If (* this = other) by mistake)

(2) Step 2: Use delete to release the original memory resources. If it is not released now, there will be no chance in the future, which will cause memory leakage.

(3) Step 3: allocate new memory resources and copy strings. Note that the strlen function returns a Valid String Length, excluding the terminator '/0 '. The strcpy function is connected to '/0' and copied together.

(4) Step 4: return the reference of this object to implement chained expressions like a = B = c. Do not write the return * this error as return this. Can it be written as return other? Isn't the same effect?

No! Because we do not know the lifecycle of the parameter other.
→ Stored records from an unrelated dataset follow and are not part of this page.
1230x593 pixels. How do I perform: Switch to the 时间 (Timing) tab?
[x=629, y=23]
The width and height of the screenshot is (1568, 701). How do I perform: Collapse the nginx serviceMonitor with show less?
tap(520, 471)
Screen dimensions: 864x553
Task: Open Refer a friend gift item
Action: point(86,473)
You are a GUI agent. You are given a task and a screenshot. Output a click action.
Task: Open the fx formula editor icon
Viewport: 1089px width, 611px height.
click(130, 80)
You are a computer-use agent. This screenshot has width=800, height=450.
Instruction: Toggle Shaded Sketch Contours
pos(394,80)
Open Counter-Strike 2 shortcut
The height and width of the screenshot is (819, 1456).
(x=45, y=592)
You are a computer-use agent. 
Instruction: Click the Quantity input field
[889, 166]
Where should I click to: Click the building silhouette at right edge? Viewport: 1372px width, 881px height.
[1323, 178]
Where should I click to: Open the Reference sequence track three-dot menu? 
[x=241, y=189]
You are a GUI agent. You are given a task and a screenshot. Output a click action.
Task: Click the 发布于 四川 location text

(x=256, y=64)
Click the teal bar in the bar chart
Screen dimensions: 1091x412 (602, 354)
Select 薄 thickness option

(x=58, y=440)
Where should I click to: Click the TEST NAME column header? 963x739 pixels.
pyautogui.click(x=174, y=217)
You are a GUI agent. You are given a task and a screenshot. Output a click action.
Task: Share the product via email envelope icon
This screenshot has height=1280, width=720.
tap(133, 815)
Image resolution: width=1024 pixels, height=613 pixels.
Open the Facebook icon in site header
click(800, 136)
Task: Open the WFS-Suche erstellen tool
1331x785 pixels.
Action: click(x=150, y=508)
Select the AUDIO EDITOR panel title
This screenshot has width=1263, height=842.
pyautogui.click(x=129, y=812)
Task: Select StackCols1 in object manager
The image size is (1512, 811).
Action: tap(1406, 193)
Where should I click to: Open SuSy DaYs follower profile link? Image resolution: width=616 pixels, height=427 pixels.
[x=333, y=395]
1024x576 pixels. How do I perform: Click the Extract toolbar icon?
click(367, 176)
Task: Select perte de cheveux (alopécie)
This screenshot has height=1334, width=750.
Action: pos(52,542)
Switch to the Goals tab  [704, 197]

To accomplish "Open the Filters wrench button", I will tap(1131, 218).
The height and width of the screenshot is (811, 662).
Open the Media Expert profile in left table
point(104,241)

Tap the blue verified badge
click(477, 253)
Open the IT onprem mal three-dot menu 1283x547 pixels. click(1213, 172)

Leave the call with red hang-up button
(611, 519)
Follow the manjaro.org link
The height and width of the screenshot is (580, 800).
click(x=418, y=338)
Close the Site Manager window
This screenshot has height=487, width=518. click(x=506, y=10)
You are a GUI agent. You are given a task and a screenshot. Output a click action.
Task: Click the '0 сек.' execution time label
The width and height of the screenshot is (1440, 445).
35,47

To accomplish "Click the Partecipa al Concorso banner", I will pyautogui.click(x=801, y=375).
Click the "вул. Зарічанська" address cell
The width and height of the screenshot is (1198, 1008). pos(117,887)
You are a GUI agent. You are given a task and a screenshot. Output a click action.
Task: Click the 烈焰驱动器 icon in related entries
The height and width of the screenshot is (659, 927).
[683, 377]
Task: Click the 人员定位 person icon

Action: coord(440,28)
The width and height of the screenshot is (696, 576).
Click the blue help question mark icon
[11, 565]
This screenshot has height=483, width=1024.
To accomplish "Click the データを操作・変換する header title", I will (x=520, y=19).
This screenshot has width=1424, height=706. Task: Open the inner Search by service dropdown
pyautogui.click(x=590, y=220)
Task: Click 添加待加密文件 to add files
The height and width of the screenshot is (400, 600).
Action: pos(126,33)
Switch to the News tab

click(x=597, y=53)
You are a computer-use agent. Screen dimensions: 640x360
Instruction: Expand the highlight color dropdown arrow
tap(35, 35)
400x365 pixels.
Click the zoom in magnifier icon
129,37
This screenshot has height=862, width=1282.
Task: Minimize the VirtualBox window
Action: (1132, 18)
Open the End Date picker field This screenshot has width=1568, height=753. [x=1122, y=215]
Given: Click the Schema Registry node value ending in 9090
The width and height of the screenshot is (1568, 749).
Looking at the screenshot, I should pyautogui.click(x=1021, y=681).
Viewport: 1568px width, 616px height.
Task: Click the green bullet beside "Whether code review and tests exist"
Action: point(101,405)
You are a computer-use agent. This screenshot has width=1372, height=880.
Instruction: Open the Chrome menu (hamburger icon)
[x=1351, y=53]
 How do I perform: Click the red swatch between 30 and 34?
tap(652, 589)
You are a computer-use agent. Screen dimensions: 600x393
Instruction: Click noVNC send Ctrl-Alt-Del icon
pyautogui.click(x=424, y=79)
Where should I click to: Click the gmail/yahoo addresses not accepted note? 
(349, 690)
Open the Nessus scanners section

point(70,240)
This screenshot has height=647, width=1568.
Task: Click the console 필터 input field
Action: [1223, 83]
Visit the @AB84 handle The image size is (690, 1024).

It is possible that other is a temporary object, and it disappears immediately after the assignment is complete, then return other will return garbage.

9.7 lazy solution to copy constructor and assign value function

What if we really don't want to write a copy constructor and a value assignment function, and do not allow others to use the default function generated by the compiler?

The method of laziness is to declare the copy constructor and the value assignment function as a private function without writing code.

For example:

Class

{...

Private:

A (const A & a); // private copy constructor

A & operate = (const A & a); // Private value assignment function

};

If someone tries to write the following program:

A B (a); // The private copy constructor is called.

B = a; // The private value assignment function is called.

The compiler will indicate an error because the outside world cannot operate the private function of.

9.8 how to implement the basics of a class in a derived classFunction

Constructors, destructor, and assignment functions of the base class cannot be inherited by the derived class. If there is an inheritance relationship between classes, pay attention to the following when writing the above basic functions:

The constructor of the derived class should call the constructor of the base class in its initialization table.

The destructor of the base class and the derived class should be virtual ).